Sözün özü ülkemizde karşı cinse karşı davranış ve uygulamalarda hangi görüşten olursa olsun başta siyasiler olmak kaydıyla yetesiye içtenlikli değiliz. Hala bu topraklardan “kadının karnından sıpayı, sırtından sopayı eksik etmeyeceksin” anlayışını uygulayan yurttaşlık bilincine erişmemiş çokça yurttaşımız var. Bu gidişle Türk Kültürünü çağdaş uygarlık düzeyine değil çıkarmak krallarla, emirlerle yönetilen batının sömürgesi durumda yaşayan ülkeler düzeyine iyice yaklaşıyoruz.
Tek çözüm çağdaş, nitelikli eğitim-öğretim müfredatı ile tüm yurttaşlarımızı eğitmek ve kadınlarımıza kalkınmış batı devletleri gibi çalışma hayatının tüm alanlarında yer vermekten geçiyor. İşte ancak o zaman karşı anamız, bacımız, eşimiz olan kadınlara karşı insanlık görevlerimizi yerine getirme mutluluğuna ereriz.
YORUMLAR
Kadın hakları cumhuriyetin ilk yıllarında bir çok ülkeden ileriydi... Seçme seçilme hakkı bunların ne belirginlerindendir... Yurdumuzun Güneydoğusunda feodalite henüz tam anlamıyla yok edilebilmiş değil, bu da kadınlarımızın o bölgelerde pasif kalmasına ve sömürülmesine yol açmaktadır... Bunu en kısa zamanda kırmamız lazım... Hala bir çok İslam Ülkesinde kadınlar tek başına sokağa çıkamamakta, ehliyet alamamakta, kocasının izni olmadan başka bir şehre seyahat edememektedir, bunların aşılması lazım. Kadınları dövmek sövmek hakaret etmek hiç yapılmaması gereken davranış kalıplarındandır... Onlar anamız bacımız yârimizdir el üstünde tutalım kadınlarımız her zaman. Kutlarım yürekten Hocam...
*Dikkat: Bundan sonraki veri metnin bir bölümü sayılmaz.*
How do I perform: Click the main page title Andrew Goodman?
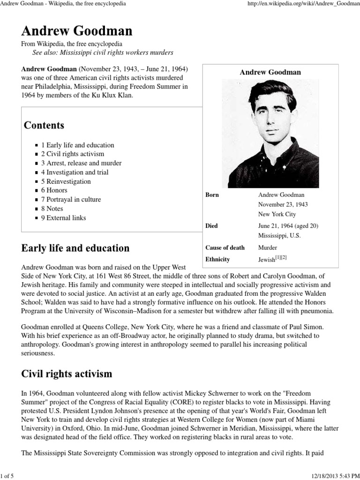pyautogui.click(x=77, y=31)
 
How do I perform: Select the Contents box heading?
pyautogui.click(x=44, y=125)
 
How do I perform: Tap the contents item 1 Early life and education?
pyautogui.click(x=77, y=145)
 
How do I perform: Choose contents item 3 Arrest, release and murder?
pyautogui.click(x=81, y=163)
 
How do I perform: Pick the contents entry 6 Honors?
pyautogui.click(x=54, y=190)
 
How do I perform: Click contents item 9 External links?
pyautogui.click(x=63, y=218)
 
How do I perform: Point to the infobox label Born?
pyautogui.click(x=212, y=195)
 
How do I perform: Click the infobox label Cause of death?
pyautogui.click(x=225, y=248)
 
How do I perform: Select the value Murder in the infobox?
pyautogui.click(x=268, y=248)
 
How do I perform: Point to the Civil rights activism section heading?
pyautogui.click(x=67, y=374)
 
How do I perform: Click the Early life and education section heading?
pyautogui.click(x=75, y=248)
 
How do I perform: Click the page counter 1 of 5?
pyautogui.click(x=8, y=476)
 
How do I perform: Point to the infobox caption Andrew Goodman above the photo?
pyautogui.click(x=270, y=72)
Ahmet Zeytinci tarafından 10.12.2021 23:04:53 zamanında düzenlenmiştir.
İBRAHİM YILMAZ
İbrahim Hocam!
Okullara ders, kulaklara küpe olacak bir yazıya imza atmışsınız.
Öncelikle, bu anlamlı yazıya hayat verdiğiniz için bütün kalbimle
tebrik ederim.
Ben MEB olsam, sizin bu değerli yazınızı bütün 0kulların giriş
panosuna hiç kalkmamak üzere asma zorunluluğu getiririm.
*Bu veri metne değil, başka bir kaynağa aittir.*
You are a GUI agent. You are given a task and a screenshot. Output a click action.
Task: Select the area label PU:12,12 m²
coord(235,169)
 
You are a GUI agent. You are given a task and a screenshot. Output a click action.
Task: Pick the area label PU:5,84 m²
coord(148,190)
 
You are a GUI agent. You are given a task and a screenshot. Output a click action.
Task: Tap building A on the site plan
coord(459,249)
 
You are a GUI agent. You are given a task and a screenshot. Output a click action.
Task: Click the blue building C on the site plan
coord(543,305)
Mevcut iktidar ya da bakan böyle bir şey yapar mı?
İsmail Arar yaşasa "Güldürmeyin beni" derdi.
Elbette asmayacağını biliyorum. Zira tabi oldukları tarikat ve cemaat
buna asla izin vermez.
Öyleyse;
Benim önerim bu harika içerikli yazı altın portakal ödülüne layık görülmeli
Ansızın bu değerli yazıyı görmemezlikten gelemez diyor ve bekliyorum.
Harikasınız Yılmaz Hocam!
Selam ve saygılarımla.
İBRAHİM YILMAZ
Nihayet ben büyüklerin deyişiyle "ununu eleyip, eleğini asmış" emekli bir eğitim emekçisiyim.
başta başöğretmen Atatürk ve öğretmenlerim, okuduklarımdan öğrendiklerimi naçizane kalemimle yurttaşlarıma iletme gibi bir görevim var. Her ne kadar emekli bile olsam. Ülkemizin yatsınamaz gerçeklerini ancak sizin gibi ülkesini seven ve ülkesi adına gelecekten kaygı duyanlar anlıyor. Siz de aynı misyonun yılmaz bir savaşçısınız. Dilerim Atatürk izinde yolculuğumuz dikenli olsa bile devam edecektir.
Daha güzel yazılarda buluşmak dileğiyle selam ve saygımla esen kalın.